4. In case you want more …

Can you write a function to count how many blue-eyed people are in the tree? How about a function to return a list of all the names in the tree? Feel free to try these if you want more practice.

Part 4: Bonus: More Sorting Algorithms

This section is intended as a supplement for students who are considering taking CS18 next semester. If you are not considering CS18, feel free to try it out anyway! If you are, this content will probably help with the transition.

Below are descriptions of two additional sorting algorithms: insertion sort and quicksort. Implement them and predict their runtimes.

INSERTION SORT
Insertion sort works by inserting elements into the correct spot one at a time.

If the input list is empty: return the empty list
If the input list contains a single element: return a list containing just that element
Run insertion-sort (recursively) on the rest of the list.
Insert the current first element into the correct place in the now-sorted rest of the list.

QUICKSORT
Quicksort works by choosing a single element to be a “pivot” and rearranging the rest of the list based on that pivot.
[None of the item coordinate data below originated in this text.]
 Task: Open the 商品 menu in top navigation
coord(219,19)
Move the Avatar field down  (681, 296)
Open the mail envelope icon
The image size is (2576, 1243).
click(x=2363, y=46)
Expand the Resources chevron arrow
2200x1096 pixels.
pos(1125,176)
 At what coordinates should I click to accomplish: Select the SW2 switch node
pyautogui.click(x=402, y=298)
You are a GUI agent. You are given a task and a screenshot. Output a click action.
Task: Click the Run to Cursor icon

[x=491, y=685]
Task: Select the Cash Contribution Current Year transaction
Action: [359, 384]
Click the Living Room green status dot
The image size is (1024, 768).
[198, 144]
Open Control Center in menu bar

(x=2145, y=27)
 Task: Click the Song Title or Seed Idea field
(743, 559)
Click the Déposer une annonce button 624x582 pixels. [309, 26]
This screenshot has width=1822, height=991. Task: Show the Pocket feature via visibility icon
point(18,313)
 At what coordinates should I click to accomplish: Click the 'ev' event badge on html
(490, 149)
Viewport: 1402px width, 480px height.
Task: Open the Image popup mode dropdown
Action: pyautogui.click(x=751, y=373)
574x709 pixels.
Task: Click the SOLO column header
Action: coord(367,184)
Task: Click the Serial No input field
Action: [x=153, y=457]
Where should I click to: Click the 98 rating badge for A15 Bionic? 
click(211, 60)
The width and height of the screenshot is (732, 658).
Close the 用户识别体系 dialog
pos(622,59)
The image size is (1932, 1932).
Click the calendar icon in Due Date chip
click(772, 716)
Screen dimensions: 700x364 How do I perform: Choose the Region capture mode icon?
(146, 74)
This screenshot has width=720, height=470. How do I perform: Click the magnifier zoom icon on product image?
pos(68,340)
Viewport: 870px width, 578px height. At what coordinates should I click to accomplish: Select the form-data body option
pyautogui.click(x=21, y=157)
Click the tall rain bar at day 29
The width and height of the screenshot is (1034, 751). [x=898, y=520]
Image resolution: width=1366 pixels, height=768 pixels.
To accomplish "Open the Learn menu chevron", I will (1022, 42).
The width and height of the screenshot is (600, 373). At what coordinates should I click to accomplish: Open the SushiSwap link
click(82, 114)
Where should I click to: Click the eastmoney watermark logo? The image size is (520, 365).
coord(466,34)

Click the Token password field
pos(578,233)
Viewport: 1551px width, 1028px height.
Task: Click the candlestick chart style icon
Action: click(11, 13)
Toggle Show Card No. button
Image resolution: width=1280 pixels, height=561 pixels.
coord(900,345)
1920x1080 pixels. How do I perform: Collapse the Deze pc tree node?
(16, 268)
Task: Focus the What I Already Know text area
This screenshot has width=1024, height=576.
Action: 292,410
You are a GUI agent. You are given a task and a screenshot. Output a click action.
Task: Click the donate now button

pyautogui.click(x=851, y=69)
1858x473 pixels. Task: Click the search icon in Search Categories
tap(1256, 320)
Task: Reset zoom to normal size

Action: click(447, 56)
If the input list is empty: return the empty list
If the input list contains a single element: return a list containing just that element
Choose the first element of the list to be the “pivot”.
Split all of the elements in the rest of the list into two separate lists: one containing all elements less than the pivot, and one containing all elements greater than the pivot.
Run quicksort (recursively) on each of the new lists.
Join elements into a new list in the following order: first the one with elements less than the pivot, then the pivot, then the one with elements greater than the pivot.